5. Implementation Resources and Usage
GenoTEX is open-source with full evaluation pipeline, problem datasets, and annotation guidelines available at https://github.com/Liu-Hy/GenoTEX (agentic, pipeline-based), and for feature-based model evaluation at https://github.com/IBM/genoTEX-benchmark (Liu et al., 2024, Kan-Tor et al., 2024).
- Agentic: All source code to configure, run, and evaluate multi-agent workflows on curated problems is included. Outputs are quantitatively compared against ground truth via provided scripts and summary notebooks.
- Representation Learning: Installable Python package (
pip install genotex), with standardized interfaces for model wrappers and plug-in task extension. Gene encoders are assessed using frozen representation vectors and consistent predictive heads, controlling for fine-tuning differences.
The resource is explicitly extensible—new tasks can be defined by appending gene-level sub-tasks, and model architectures can be benchmarked by subclassing the provided encoder template (Kan-Tor et al., 2024).

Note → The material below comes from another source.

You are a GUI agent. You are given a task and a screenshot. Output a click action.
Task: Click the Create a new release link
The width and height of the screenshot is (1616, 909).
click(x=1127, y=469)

6. Impact, Critical Challenges, and Future Directions
GenoTEX has established itself as a standard for evaluating the automation of gene expression workflows, emphasizing rigorous, biologically relevant, and code-driven assessments. By combining real-world heterogeneity (e.g., evolving gene nomenclature, high-dimensional sparsity, metadata noise) and demanding complete workflow execution, GenoTEX has shaped the development and credibility of agentic and multi-modal bioinformatics systems (Liu et al., 28 Jul 2025, Liu et al., 2024).
Notable open challenges include:
- Instability in code review agent outputs and trait extraction logic across runs (Liu et al., 2024).
- Remaining gaps in trait field inference—highlighting the need for tighter integration with biological ontologies and interactive debugging modes.
- The challenge of latent confounding, subtle batch effects, and evolving data structure in large-scale clinical genomics.
- Model evaluation is limited to “frozen” representations; future work will extend to fine-tuned models and non-linear predictors (e.g., GNNs), as well as cross-species generalization and expanded epigenome annotations (Kan-Tor et al., 2024).
As genomic datasets continue to proliferate and machine learning models become more sophisticated, GenoTEX’s comprehensive and biologically validated design will remain central to benchmarking robust, scientifically trustworthy automation in transcriptomic research.